Brano fornito
Quello che accade in realtà è infatti una corsa contro il tempo per farsi trovare pronti all’appuntamento, di solito previsto dal calendario scolastico della secondaria di primo grado proprio nel mese di maggio, dunque a ridosso degli esami per l’ultima classe (la vecchia terza media), tra le fasce coinvolte in questo sistema di valutazione. Ma quest’anno, in questo anno così particolare e complicato, la scelta lascia piuttosto perplessi. I motivi sono presto detti.
Dopo qualche esitazione il titolare del dicastero, Patrizio Bianchi, ha emanato agli inizi di marzo un’ordinanza ministeriale nella quale venivano indicati i nuovi criteri per sostenere l’esame conclusivo per le secondarie di primo e secondo grado (medie e superiori), individuati nell’elaborazione di una sorta di tesina-collage da presentare al momento del colloquio orale; tutto questo, viene scritto nella nota ministeriale, “tenendo conto dell’emergenza sanitaria”.
In questi giorni di suddivisioni in gruppi-classe, esercizi di preparazione, organizzazione del laboratorio informatico, sperando in una connessione che regga la concomitanza di tanti pc accesi nello stesso momento, durante la somministrazione (vocabolo orribile, soprattutto se rivolto a essere umani) delle varie discipline, dall’italiano alla matematica alle lingue straniere, tra colleghi più di qualcuno termina il proprio turno domandandosi perché l’Invalsi possa avvalersi di prove scritte, pur attraverso un computer, mentre l’esame di Stato no, come se da un punto di vista sanitario risultasse più pericoloso scrivere con una penna in mano su un foglio di carta rispetto allo spingere dei tasti davanti uno schermo; perché poi dover spendere tutte queste ore di scuola a poche settimane dalla fine dell’anno, quelle stesse ore in cui a ciascun professore, come riportato nell’ordinanza ministeriale, viene richiesto di coadiuvare in qualità di tutor uno o più studenti nello sviluppo dell’elaborato propedeutico al colloquio, da consegnare entro il prossimo 7 giugno alla commissione d’esame.

Elenco dei compiti
1. Elenca le discipline che il brano sulle prove Invalsi indica come oggetto della somministrazione.
2. Riprendi il brano sulle prove Invalsi e l'esame di Stato subito dopo la sua ultima frase, per favore.

Contenuto del dataset

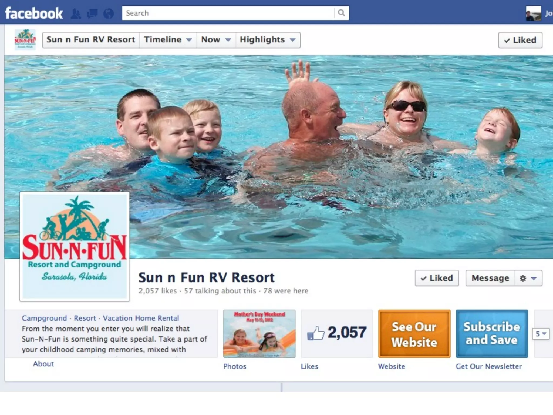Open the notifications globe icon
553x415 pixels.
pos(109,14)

--

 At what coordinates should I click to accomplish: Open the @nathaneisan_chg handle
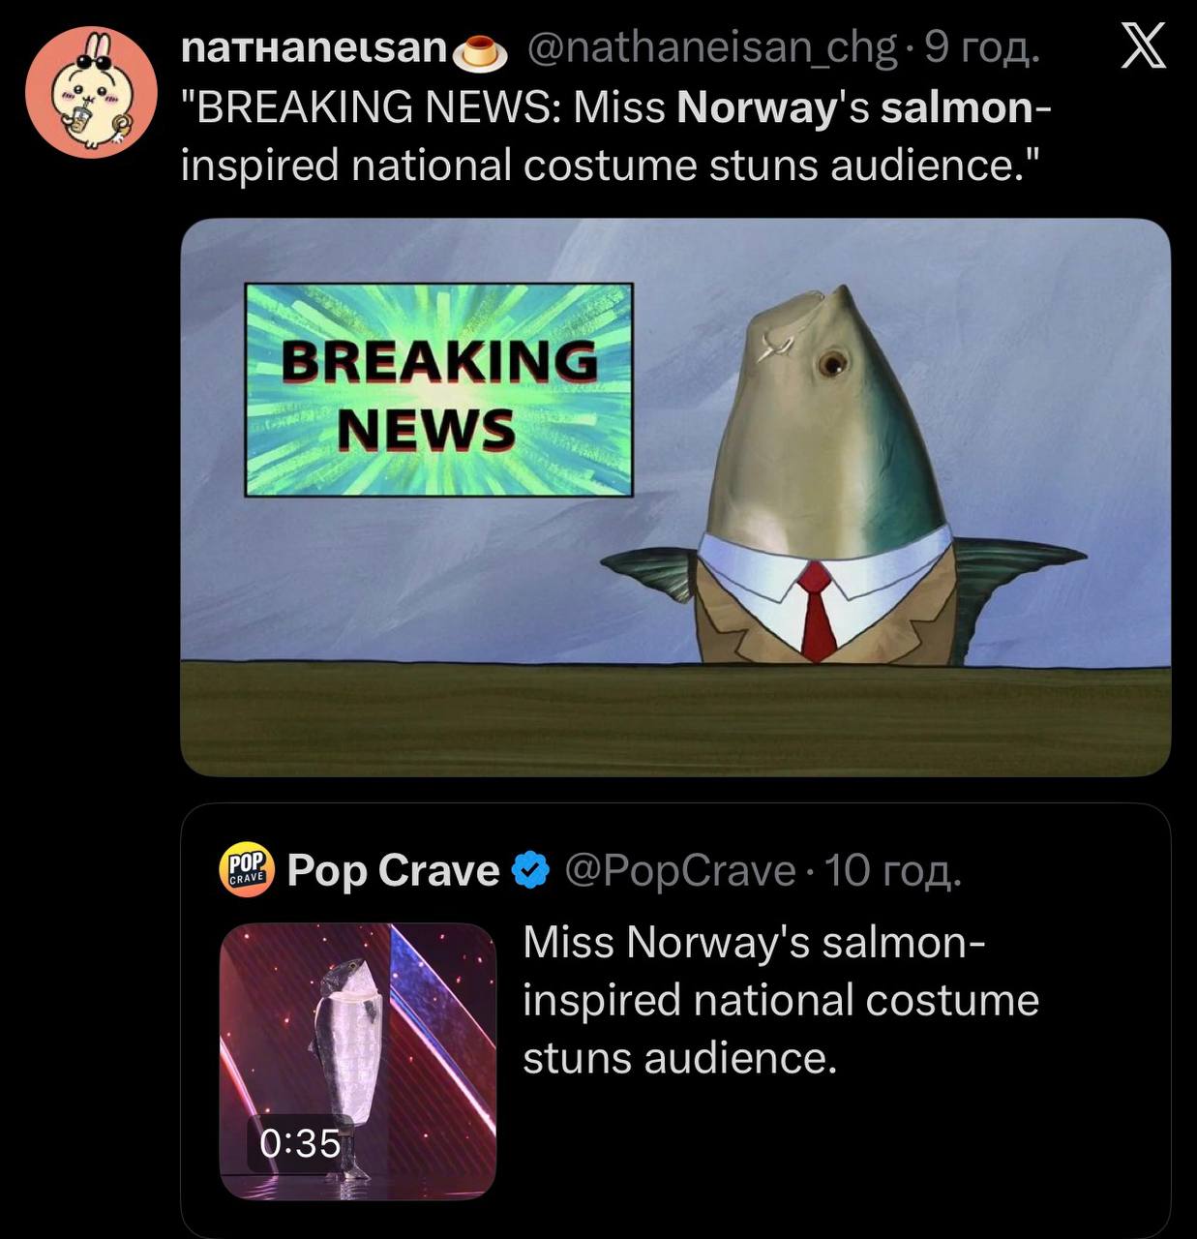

Risposte per compito
1. italiano, matematica, lingue straniere

2.
Un’ultima osservazione derivante dalla diretta esperienza. Come insegnante d’italiano sono stato incaricato di sorvegliare la prova Invalsi attinente la mia materia dopo la quale, alla fine del test sottoposto agli alunni su comprensione del testo e competenze lessicali, viene automaticamente allegato un questionario obbligatorio, con le seguenti domande:
Quale è stato il tuo voto nell’anno precedente?
A casa hai una stanza e una scrivania per poter lavorare?
Quanti libri ci sono approssimativamente nella tua casa, esclusi i testi scolastici?
Qual è il titolo di studio più elevato posseduto dai tuoi genitori?
Cosa fanno come lavoro i tuoi genitori?
Se frequenti la scuola di una zona difficile, come può essere la nostra, ma credo valga per qualsiasi altro istituto, almeno tre delle domande di cui sopra sembrano essere mal poste, potendo generare imbarazzo o spiacevoli confronti tra gli studenti, oltre che violare la loro vita privata. Si potrà obiettare che nel gran calderone delle statistiche europee i nomi e i cognomi dei ragazzi e delle ragazze che rispondono restano anonimi. Rimane da capire a cosa e a chi servano dati di questo tipo.